This study used the experimental data from Masuda et al. [25] to verify the mathematical model. We set the initial conditions as experiment in the model (as Table 1), the outlet pressure set to 2.84 MPa. The experiment used a tube sealed at one end as a reaction vessel, and the ambient temperature remained constant. Therefore, in the model, the boundary temperature was set to a constant value of 275.45 K, and the boundary pressure except the outlet pressure was set as an impermeable boundary. The comparative result is shown in Figure 2. It can be seen that the numerical simulation result is in good agreement with the experimental data. The final gas productions of the two results are almost consistent. In addition, the variation trend of the curve from the model coincides with the experimental curve. However, compared to the experimental data, the calculated cumulative gas produced is greater in the early stage and is smaller in the later stage. The difference is mainly caused by the change of pore structure being ignored, and hydrate is assumed to be stationary in the model.

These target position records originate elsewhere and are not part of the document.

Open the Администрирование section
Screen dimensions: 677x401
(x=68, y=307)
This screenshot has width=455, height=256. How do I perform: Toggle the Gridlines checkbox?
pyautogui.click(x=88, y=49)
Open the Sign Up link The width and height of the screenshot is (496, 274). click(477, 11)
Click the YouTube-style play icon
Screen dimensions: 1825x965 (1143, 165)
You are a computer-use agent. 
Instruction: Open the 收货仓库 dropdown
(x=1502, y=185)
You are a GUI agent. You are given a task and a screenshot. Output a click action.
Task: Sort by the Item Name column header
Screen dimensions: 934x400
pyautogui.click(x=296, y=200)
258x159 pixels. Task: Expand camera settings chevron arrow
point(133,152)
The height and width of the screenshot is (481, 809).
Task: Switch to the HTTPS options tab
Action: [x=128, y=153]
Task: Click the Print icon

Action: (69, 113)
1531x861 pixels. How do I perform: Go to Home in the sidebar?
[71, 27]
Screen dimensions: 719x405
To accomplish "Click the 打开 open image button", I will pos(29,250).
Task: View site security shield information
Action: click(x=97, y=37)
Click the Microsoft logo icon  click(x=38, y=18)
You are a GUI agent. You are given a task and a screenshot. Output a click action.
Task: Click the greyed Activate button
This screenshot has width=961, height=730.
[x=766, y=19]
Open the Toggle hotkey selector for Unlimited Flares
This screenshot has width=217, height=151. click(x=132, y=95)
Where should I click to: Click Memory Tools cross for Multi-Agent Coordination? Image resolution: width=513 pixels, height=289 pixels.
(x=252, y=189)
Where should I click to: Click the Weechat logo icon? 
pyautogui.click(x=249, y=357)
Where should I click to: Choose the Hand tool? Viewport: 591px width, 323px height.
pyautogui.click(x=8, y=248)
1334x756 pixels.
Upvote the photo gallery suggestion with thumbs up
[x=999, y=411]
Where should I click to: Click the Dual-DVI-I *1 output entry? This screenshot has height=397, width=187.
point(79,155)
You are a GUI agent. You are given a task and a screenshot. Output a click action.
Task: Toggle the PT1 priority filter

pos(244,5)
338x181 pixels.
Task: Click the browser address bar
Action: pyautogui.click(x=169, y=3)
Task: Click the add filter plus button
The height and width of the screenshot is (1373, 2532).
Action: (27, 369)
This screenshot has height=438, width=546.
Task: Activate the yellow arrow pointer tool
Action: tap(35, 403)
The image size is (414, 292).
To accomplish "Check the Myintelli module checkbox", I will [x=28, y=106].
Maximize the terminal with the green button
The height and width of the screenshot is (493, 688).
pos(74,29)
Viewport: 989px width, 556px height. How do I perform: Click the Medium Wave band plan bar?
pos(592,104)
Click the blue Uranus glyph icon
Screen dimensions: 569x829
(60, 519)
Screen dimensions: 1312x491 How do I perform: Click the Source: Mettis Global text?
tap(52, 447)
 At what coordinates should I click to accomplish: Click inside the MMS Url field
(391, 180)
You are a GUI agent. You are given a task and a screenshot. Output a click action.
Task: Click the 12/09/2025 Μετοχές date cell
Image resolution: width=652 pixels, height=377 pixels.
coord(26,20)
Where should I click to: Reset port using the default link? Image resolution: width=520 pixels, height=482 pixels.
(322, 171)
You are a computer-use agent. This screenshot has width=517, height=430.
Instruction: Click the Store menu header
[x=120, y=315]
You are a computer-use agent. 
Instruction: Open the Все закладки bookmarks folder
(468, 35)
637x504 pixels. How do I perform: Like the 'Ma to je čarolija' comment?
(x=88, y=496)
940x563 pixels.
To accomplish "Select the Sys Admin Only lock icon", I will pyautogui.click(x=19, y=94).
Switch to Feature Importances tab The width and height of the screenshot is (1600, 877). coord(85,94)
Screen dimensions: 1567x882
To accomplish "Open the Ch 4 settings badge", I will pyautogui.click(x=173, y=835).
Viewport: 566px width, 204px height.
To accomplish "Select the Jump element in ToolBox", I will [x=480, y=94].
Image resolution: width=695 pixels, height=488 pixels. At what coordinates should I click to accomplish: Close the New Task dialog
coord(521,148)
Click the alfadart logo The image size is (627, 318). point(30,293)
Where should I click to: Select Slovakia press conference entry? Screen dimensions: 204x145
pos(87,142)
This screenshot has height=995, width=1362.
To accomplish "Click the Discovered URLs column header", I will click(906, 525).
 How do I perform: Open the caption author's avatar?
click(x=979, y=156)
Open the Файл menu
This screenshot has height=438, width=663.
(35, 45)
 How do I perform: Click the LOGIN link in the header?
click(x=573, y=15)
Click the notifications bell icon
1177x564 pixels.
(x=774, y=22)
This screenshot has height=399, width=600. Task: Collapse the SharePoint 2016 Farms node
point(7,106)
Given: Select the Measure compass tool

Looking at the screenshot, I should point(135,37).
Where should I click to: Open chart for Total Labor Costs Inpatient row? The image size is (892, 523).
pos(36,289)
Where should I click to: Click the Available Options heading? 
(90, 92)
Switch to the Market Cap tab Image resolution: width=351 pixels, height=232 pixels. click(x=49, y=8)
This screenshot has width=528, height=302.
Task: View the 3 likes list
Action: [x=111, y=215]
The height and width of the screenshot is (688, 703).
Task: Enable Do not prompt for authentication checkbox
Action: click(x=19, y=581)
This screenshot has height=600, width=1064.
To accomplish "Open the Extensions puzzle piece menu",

Analysis suggests that, in the early stage, the solid particles move significantly due to stronger hydrate dissociation and fluid flow, especially near the exploitation well. The flow passage is partially blocked. Thus, the decrease of local permeability inhibits the output of gas to some extent. However, in our model, the influence factors are ignored. Therefore, the cumulative gas produced is greater in the model than that in the experiment in the early stage. In addition, in the later stage, with the hydrate near outlet dissociation, the gas production rate in the experiment is greater than that in the model predicts. In addition, different from the experimental data, the calculation curve has a sustained small growth trend in the end. Analysis suggests that this is because there is some gas which cannot output in the experiment due to pore plugging. This study mainly focused on the influence of the well pressure and initial temperature through comparing different conditions. Therefore, the mathematical model can approximate the process of methane hydrate dissociation by depressurization.

3. Results and Analysis

In this study, the comparisons of some parameters, which include pressure and temperature distributions, and gas production, were made under different well pressures, initial reservoir temperatures, and exploiting time. Considering the range of the condition of pressures and temperatures, the scale of the model was extended to 30 m, and other initial parameters were set as Table 2. The boundary temperature was set to constant which equates to the initial reservoir temperature. The boundary pressure was also set to an impermeable boundary, as before. In addition, the effects of well pressure and initial temperature on these parameters were obtained by the comparisons. At the same time, we provided in-depth analysis for the numerical simulation results.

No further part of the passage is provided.